Examples of cooperation among countries include sharing national capacities and disseminating experiences, such as: (i) Brazil’s Indigenous Health Subsystem, characterized by a strategy that is inclusive of native populations in the Unified Health System; (ii) Bolivia’s experiences, which prioritize traditional medicine and intercultural health, strengthening the State’s institutions among indigenous peoples by creating the Vice Ministry of Traditional Medicine; (iii) Argentina’s inter-institutional and Inter- cultural Network for Native People, SUMAJ KAUSAY (Good living); and (iv) Paraguay’s Comprehensive Health Plan, Ñamopu’ã Ñande Chaco Tesãirã (Improve the health of our Chaco) 2015-2030.
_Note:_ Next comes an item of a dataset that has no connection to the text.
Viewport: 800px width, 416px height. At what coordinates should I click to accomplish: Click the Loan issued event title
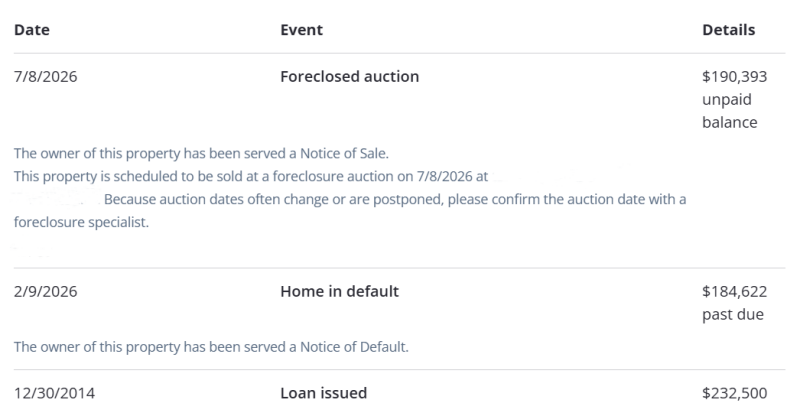[x=323, y=393]
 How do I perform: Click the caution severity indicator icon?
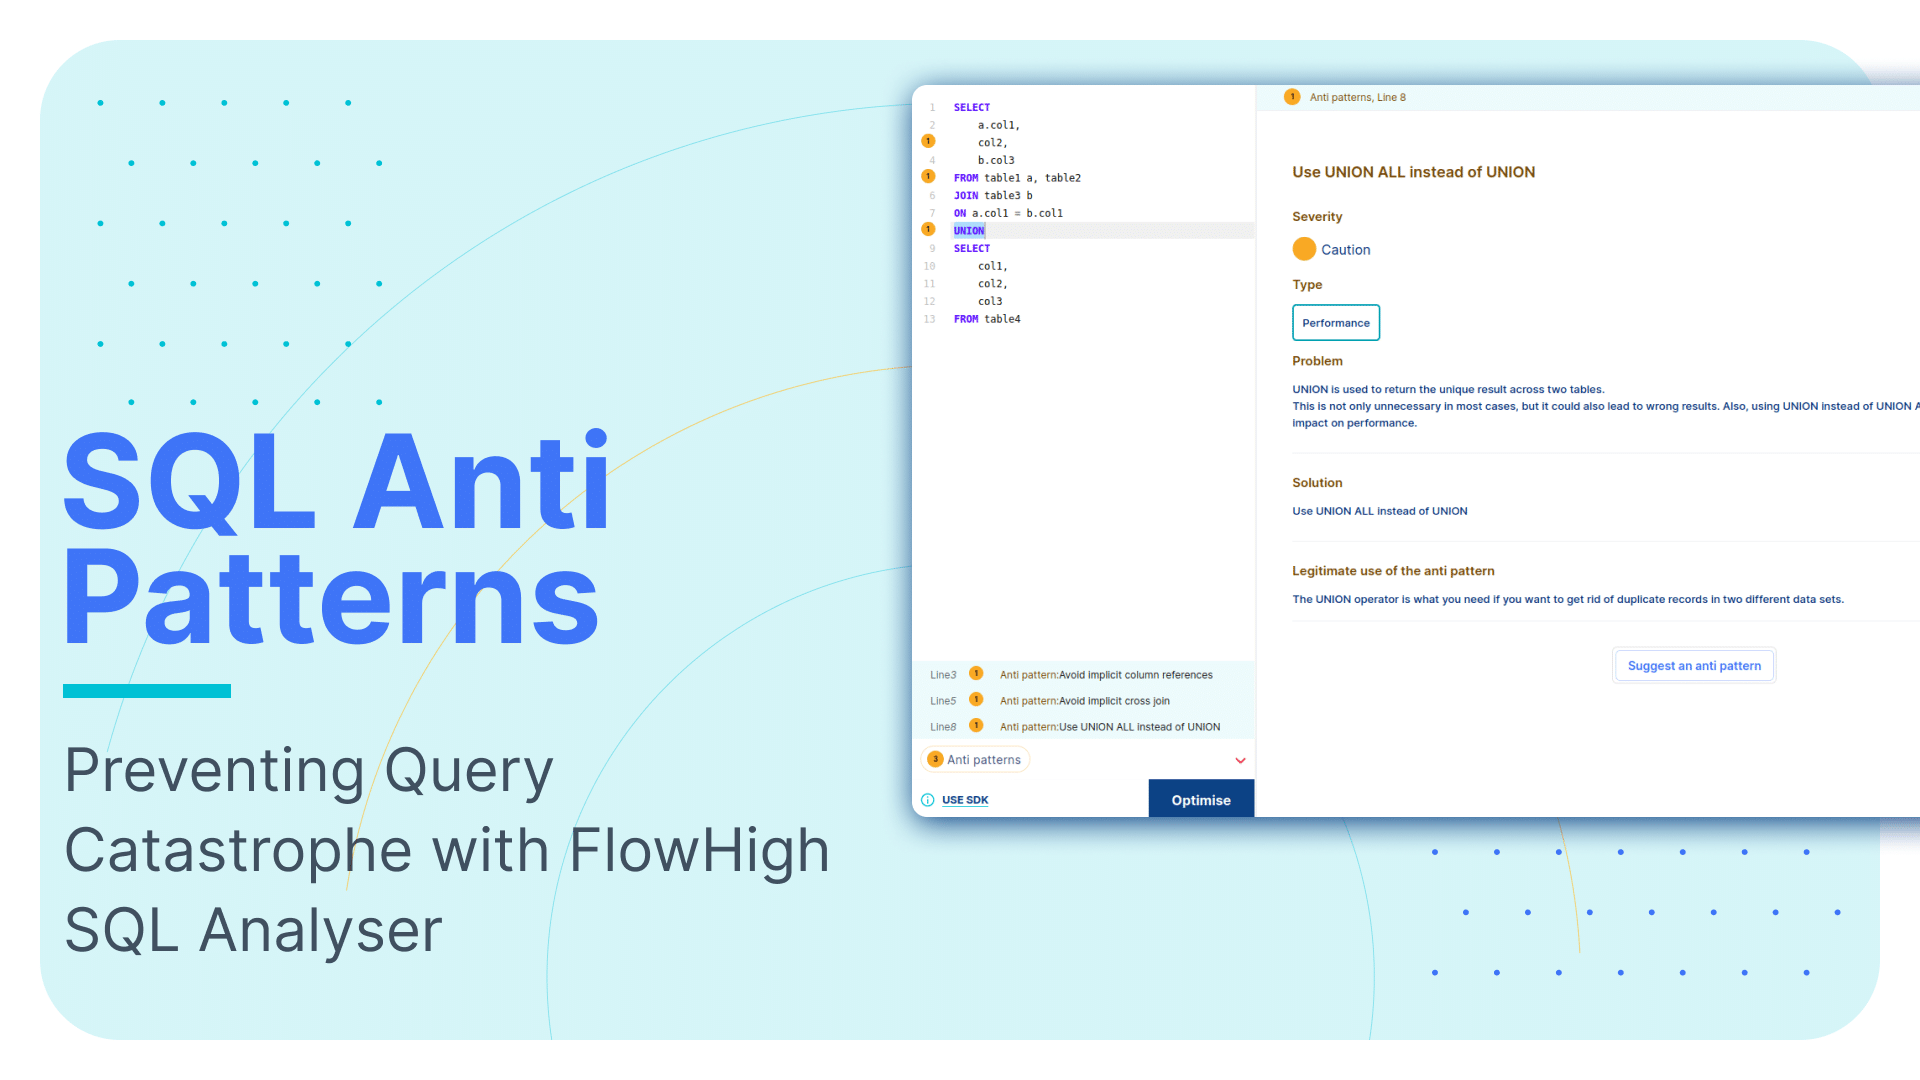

The governance structure is inclusive, involving all sectors and social stakeholders, recognizing and respecting the worldview of indigenous peoples, led by the Ministries of Health, with the support of PAHO/ WHO in each country.
The projects include 20 municipalities in the four countries within the framework of inter-country exchange and cooperation. The achievements include:
- implementing an inter-country coordination and management model for the project, based on its governance model;
- strengthening programmatic convergence between national and local plans;
- increasing the capacity of health services (human resources, endowment and logistics), which focus on mother and child health;
- strengthening human resources skills for maternal and child health care (obstetric emergencies and emergency management of acute respiratory infections and acute diarrheic diseases in children);
- adapting the training experience for indigenous health personnel and building schools for training health promoters in Argentina and Paraguay;
- conducting an analysis on creating cross-border health networks and a pilot experience at the Brazil- Paraguay border (Puerto Mourtinho (Brazil) and Carmelo Peralta (Paraguay)); and
- drafting water security plans and restoring water systems for human consumption in communities and health services.
The countries have unanimously agreed that the Gran Chaco South American project is a good practice that has promoted dialogue among key national, local and community/civil society stakeholders and enabled integration, coordination, information exchange, communication and opportunities for partnerships.
The sustainability of the initiative is built on participatory decision-making so that countries can incorporate their learning, good practices, competencies and evidence into their institutions and social capacity.
Some of the good practices of this initiative that can be replicated are conducted within the framework of inter-country agreements and regional integration mechanisms, for example: (i) capacity-building to develop health situation analyses at local and border areas; (ii) deployment of integrated cross- country health care networks in border areas; (iii) implementation of inter-country action plans to reduce maternal and neonatal mortality; and (iv) support for indigenous organizations in areas where social, health and environmental vulnerability is high.